Chico e a morena Mariana

A primeira impressão que teve foi a de que se tratava de uma pessoa cativante. Cativante pela própria meiguice. Antes mesmo que alguém pudesse conhecê-la mais profundamente, a leitura imediata que se fazia era essa mesmo: a de uma pessoa extremamente meiga e cativante. E quando passou a conhecê-la melhor, isso se confirmou. Realmente dona de uma simpatia incomum. O jeito de ser, o comportamento um tanto quanto tímido, pelo menos na aparência, era muito legal. Um jeito terno, meio acanhado, sei lá. Muito charme. Pra ficar admirando, realmente.

Daí para a paixão foi um pulo. Caiu de joelhos pela morena Mariana. Procurava sempre ir nos encontros de amigos em que ela pudesse estar. E sempre estava. Nos bares, nos mares, em todos os lugares. Procurava ficar sempre próximo dela. E sempre achava um jeito e uma cadeira para dar conta disso.

Tudo dela o encantava e o seduzia cada dia mais que o anterior, num crescente, rumo a uma paixão completa e avassaladora.
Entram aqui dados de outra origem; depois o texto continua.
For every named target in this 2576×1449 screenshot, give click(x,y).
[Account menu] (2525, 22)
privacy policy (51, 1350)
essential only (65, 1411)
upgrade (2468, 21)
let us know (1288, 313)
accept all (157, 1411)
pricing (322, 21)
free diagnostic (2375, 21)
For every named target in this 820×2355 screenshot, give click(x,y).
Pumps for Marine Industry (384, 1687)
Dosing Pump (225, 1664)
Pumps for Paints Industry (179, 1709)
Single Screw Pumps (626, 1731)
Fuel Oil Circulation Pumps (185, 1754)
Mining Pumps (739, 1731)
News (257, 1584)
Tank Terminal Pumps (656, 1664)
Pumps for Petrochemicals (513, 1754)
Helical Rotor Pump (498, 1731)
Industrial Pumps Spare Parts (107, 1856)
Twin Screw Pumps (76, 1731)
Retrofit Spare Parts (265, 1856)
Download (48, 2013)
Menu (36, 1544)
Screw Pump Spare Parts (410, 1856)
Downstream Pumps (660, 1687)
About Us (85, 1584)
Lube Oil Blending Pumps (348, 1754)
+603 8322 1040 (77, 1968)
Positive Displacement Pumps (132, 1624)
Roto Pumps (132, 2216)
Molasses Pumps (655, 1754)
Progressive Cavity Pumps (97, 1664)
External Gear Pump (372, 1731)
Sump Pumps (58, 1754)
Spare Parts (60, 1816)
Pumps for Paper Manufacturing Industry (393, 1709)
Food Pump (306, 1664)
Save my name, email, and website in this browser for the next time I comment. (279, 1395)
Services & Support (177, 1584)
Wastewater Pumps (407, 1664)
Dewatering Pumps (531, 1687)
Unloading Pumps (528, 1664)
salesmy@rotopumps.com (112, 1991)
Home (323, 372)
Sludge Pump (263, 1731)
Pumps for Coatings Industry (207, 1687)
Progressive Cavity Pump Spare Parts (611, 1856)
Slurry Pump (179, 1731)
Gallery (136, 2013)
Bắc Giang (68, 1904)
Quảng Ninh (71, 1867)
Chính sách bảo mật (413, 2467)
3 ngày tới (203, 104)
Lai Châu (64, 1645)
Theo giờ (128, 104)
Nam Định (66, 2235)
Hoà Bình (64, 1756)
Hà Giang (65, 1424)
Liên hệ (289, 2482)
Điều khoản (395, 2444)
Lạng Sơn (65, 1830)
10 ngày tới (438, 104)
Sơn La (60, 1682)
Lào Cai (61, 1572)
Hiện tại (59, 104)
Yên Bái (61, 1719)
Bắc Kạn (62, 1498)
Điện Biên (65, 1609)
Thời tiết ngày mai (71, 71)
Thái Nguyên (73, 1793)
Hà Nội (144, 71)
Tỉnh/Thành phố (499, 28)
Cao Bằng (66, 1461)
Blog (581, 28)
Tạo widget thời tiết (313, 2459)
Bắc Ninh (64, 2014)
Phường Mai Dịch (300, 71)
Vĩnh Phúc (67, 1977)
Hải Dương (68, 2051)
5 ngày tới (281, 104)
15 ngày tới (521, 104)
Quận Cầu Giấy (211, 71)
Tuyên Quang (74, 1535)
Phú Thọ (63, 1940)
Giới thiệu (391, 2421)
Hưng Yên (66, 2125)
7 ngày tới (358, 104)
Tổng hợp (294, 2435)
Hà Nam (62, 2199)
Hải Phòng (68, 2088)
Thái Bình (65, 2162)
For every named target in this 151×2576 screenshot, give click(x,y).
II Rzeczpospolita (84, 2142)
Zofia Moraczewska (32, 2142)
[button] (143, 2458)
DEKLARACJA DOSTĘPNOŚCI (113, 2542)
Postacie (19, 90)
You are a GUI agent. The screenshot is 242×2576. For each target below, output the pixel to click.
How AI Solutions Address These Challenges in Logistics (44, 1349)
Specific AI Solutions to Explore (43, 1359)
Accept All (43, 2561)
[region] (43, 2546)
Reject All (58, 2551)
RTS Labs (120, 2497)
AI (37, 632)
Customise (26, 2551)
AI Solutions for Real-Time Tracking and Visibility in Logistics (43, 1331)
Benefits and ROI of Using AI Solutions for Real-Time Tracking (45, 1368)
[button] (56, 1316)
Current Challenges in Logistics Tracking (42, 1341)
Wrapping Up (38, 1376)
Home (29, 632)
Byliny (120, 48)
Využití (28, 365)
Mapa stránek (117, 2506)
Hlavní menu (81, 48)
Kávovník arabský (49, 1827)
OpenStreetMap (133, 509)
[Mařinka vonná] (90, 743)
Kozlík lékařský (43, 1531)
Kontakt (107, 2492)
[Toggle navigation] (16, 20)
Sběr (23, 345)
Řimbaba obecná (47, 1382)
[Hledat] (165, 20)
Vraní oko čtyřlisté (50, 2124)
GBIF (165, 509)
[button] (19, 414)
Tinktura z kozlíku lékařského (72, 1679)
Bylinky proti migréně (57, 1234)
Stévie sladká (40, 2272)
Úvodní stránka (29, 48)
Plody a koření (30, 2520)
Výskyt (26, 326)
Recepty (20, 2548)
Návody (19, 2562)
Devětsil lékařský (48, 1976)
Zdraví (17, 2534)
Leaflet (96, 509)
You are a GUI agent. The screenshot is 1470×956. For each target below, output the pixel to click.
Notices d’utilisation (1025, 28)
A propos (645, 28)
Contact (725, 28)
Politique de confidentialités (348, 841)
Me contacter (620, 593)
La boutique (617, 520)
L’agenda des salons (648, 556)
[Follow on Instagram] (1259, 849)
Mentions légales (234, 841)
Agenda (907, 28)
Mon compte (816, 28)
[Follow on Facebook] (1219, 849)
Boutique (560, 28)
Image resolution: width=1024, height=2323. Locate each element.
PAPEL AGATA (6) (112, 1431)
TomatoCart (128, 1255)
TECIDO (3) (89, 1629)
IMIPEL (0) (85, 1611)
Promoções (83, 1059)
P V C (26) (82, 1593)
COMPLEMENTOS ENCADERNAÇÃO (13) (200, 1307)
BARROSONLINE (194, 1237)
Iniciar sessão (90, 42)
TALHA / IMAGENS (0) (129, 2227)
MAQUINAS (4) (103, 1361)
Os cabelos negros e lisos, os olhos de jabuticaba, amendoados, a voz macia, saborosa de ouvir, a boca sedutora ..."beijo travesso de umbu-cajá" ...a pele morena, o corpo delineado, os seios... "ai, meu Deus!"

E quando ela falou em dialética, de síntese e antítese, ficou perplexo. "É difícil encontrar alguém que fale dessas coisas, Mariana!", dizia para ela. Se o encanto que ela exercia sobre ele já era grande, com essa aumentou ainda mais. Se toda aquela belezura já o conquistara, a inteligência deu um golpe final em seu coração.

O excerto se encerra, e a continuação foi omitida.